John writes this gospel for us, so that we believe and continue to believe and know real life in his name. After all, this “faith,” Jude tells us, was delivered to the “saints” (Jude 1:3). So, do not rest on your believing as a past action. Continue to read the gospel story. Reflect. Rehearse. Marvel. Wonder. And believe.
Why does John place the story of “doubting Thomas” at the climax of his gospel? Because John’s whole purpose is to call people to believe in Jesus of Nazareth—his claims about himself, his ministry, his death for sin, and especially his resurrection from the dead—even though they have never seen him.
In fact, out of about 250 times the New Testament uses the verb “believe” (pisteuō), nearly 100 of them occur in John’s gospel alone. And what is even more interesting is that John never uses the noun form, “belief” or “faith” (pistis). For John, belief is always an active idea, a verbal idea.

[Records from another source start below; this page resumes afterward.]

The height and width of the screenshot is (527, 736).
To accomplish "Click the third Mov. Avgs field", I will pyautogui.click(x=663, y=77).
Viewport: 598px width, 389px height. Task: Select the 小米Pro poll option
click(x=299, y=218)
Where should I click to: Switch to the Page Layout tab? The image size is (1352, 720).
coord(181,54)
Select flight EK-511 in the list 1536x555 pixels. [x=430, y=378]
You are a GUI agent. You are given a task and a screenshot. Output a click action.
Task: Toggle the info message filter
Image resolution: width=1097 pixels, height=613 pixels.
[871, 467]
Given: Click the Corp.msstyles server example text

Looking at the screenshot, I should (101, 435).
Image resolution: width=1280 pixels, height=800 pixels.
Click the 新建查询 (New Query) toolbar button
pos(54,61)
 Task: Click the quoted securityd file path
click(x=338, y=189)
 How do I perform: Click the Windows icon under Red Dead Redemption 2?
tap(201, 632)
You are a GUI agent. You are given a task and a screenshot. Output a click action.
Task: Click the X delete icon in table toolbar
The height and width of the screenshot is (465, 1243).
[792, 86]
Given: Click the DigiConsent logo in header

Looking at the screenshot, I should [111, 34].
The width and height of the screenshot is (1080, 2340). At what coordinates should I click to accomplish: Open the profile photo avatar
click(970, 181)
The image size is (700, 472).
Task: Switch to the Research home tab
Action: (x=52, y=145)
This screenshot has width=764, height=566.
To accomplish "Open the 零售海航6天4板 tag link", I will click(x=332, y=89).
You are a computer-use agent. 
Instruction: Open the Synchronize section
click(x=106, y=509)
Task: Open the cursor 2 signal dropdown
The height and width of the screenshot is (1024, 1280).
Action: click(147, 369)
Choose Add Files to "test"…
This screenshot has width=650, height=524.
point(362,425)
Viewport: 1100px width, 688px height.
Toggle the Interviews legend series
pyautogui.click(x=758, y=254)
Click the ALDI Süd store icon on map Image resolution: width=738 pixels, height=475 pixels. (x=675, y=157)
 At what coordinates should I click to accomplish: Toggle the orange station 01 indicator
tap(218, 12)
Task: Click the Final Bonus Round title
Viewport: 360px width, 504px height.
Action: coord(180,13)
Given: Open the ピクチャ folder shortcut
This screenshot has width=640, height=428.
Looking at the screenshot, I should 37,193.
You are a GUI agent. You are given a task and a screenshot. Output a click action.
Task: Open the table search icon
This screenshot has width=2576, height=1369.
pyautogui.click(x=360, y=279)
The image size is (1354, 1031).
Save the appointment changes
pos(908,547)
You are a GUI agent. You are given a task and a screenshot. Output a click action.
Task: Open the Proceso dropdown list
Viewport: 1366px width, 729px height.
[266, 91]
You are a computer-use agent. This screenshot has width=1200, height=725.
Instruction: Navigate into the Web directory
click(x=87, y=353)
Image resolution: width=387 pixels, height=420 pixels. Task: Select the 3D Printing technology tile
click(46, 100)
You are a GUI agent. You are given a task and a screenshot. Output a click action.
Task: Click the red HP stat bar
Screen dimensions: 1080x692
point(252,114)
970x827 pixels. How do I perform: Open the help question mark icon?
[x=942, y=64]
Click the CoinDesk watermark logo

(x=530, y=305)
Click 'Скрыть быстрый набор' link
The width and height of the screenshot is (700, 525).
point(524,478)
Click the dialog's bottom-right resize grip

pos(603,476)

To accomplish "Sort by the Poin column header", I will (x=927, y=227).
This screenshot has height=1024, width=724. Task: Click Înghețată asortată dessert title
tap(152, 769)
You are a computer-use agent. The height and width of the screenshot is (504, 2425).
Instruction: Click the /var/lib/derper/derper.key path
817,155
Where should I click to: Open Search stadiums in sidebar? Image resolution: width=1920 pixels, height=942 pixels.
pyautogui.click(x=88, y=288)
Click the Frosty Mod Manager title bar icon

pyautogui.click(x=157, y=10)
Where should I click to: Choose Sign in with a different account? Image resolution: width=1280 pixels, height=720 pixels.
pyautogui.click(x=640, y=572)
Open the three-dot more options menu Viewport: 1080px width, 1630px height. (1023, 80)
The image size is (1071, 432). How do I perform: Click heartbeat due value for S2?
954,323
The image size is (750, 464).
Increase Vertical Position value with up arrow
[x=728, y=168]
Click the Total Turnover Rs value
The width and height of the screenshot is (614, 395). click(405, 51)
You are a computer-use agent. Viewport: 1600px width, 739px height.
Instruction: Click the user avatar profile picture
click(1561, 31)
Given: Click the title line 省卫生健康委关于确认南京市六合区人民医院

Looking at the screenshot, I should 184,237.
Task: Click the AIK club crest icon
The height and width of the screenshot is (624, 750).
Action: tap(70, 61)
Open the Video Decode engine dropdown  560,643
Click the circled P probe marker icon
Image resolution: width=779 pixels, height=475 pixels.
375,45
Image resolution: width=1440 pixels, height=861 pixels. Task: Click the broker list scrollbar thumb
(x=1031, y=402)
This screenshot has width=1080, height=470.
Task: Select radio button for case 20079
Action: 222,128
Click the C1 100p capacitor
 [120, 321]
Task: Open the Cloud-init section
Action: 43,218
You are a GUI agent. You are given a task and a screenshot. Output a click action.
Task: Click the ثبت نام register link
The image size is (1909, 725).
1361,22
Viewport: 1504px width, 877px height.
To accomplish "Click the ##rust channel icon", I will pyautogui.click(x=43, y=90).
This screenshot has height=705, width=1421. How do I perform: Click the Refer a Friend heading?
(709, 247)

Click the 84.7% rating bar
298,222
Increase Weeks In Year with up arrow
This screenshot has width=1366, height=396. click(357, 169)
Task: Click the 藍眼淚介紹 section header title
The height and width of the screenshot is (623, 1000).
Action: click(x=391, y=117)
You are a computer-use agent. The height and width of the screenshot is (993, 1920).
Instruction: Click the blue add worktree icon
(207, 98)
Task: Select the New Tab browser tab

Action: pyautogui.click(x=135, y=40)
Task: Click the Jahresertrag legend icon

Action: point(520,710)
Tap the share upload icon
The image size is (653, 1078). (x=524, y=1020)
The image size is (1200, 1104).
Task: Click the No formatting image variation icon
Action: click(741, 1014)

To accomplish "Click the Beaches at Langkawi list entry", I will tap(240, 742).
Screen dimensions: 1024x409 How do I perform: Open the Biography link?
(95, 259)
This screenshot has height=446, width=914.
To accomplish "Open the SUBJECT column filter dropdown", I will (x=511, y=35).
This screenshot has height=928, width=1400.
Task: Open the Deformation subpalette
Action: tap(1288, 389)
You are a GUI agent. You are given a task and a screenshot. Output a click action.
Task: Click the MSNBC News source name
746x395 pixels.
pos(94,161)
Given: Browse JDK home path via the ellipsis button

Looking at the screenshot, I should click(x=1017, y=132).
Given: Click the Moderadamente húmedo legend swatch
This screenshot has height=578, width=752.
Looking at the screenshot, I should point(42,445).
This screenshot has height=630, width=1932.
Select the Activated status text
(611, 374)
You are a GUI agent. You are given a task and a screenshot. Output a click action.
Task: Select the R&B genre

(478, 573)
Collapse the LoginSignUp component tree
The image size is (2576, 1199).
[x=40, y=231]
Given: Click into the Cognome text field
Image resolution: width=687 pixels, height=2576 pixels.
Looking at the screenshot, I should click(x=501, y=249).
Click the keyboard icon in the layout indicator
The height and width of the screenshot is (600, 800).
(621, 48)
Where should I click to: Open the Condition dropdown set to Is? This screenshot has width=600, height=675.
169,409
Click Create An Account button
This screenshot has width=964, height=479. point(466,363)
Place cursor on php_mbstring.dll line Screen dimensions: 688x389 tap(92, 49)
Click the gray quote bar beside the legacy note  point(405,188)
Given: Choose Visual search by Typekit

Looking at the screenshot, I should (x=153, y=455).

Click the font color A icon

But John is not merely interested in instilling belief in those who have not yet embraced the good news. He is just as interested in strengthening the belief of those who are already followers of Jesus as well.
We can see this emphasis in the Gospel of John through the way John emphasizes the faith of Jesus’s own disciples at the beginning of the gospel and later toward the end and climax of the gospel. The first person in the Gospel of John who believes is Jesus’s disciple Nathanael.
Nathanael answered him, “Rabbi, you are the Son of God! You are the King of Israel!” Jesus answered him, “Because I said to you, ‘I saw you under the fig tree,’ do you believe? You will see greater things than these” (John 1:49–50).
The next time believing is mentioned it is Jesus’s disciples who believe after the miracle of the water turned to wine.
This, the first of his signs, Jesus did at Cana in Galilee, and manifested his glory. And his disciples believed in him (John 2:11).
Later, in John 2, after Jesus cleanses the temple and declares, “Destroy this temple and in three days I will raise it up” (John 2:19), John forecasts the fact that Jesus’s disciples would later remember that he had said those words and believe:
When therefore he was raised from the dead, his disciples remembered that he had said this, and they believed the Scripture and the word that Jesus had spoken (John 2:22).
After this passage, however, John’s Gospel turns away from the issue of the disciples believing, and gives attention solely to others believing—Nicodemus (John 3), the woman at the well (John 4), the Pharisees (John 5), the 5000 (John 6), the people at the Feast of Tabernacles (John 7), the man born blind (John 9), Martha at Lazarus’s tomb (John 11), to name a few.
But after the people of Israel in general refuse to believe in him (John 12:37), John turns our attention once again to Jesus’s own disciples. Often in the private conversation that Jesus has with his disciples in John 13–16 the subject turns to their believing in him (e.g., John 14:1, 10–12; 16:25–33). Twice Jesus tells his disciples what is about to happen to him in his passion “so that” when it does happen they will remember what he told them and believe (John 13:19; 14:29).